Вадим: Ключевое слово простота или цвет?
Алексей: Цвет. Мы сказали, что мы с собой от каратовской линейки потащим в будущее цвет. Жёлто-красный – «Дружба», жёлто-голубой – «Янтарь», жёлто-синий «Волна». И шоколадный, это понятно, да. А дальше стала вырастать простота, потому что сделать сложнее, чем есть, уже не сделаешь. Плюс, конечно, тут дизайнеры все сказали «Вааау!». У них у всех сейчас тренд, они любят, когда просто. И только у Фадеева открылась гениальная фраза. Я до сих пор завидую, потому что не все мы рождаем гениальные фразы, а Фадеев родил, и уже не отнимешь: «Хороший дизайн – это не когда нечего добавить, хороший дизайн – это когда нечего убавить». К примеру, если ты из «Карата» что-нибудь уберешь, там ничего не останется. Вот, это и есть супрематизм, потому что Малевич в свою бытность сказал, что «супрематизм – это торжество цвета, торжество простых форм». Форм чем меньше, тем лучше. Если раньше цвет был вспомогательным для того, чтобы раскрашивать картины, то сейчас цвет стал самоценностью. Это прямо про «Карат». Цвет стал самоценностью. Он идентифицирует наши продуктовые позиции.

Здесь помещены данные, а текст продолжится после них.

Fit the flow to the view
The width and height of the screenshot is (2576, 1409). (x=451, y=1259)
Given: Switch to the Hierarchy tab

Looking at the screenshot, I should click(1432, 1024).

Вадим: По-другому и не получилось бы?
Светлана: Нет. Варианты были другие. Мало того, мы ещё сомневались. Этот вариант был шестым в презентации. И было шесть «а» и шесть «б» или 6.1 и 6.2.
Вадим: До этого были пять вариантов, которые были более осторожные?
Светлана: Они были для «Дружбы» не осторожны, но они были похожи на другие плавленые сыры, которые были на полках. Они были с изображением продукта. Если смотреть на классическую «Дружбу» и те варианты – они тоже были кардинальными для нас. Они были ближе к «Хохланду», ближе к «Виоле», ближе к изображению бутерброда на пачке. По-моему, 6.1 – он всё равно был с изображением бутерброда. Мы думали: «Давайте не будем рисковать. Давайте сначала 6.1, а потом вторым этапом пойдёт 6.2». Много раз смотрели, встречались, долго обсуждали. Всё равно каждый из вариантов – это кардинально другое, и мы в любом случае будем рисковать. Если уж рисковать, то рисковать уже с тем вариантом, который нам больше всего по душе. Мы когда его увидели, все сказали «Ах! Вот это супер».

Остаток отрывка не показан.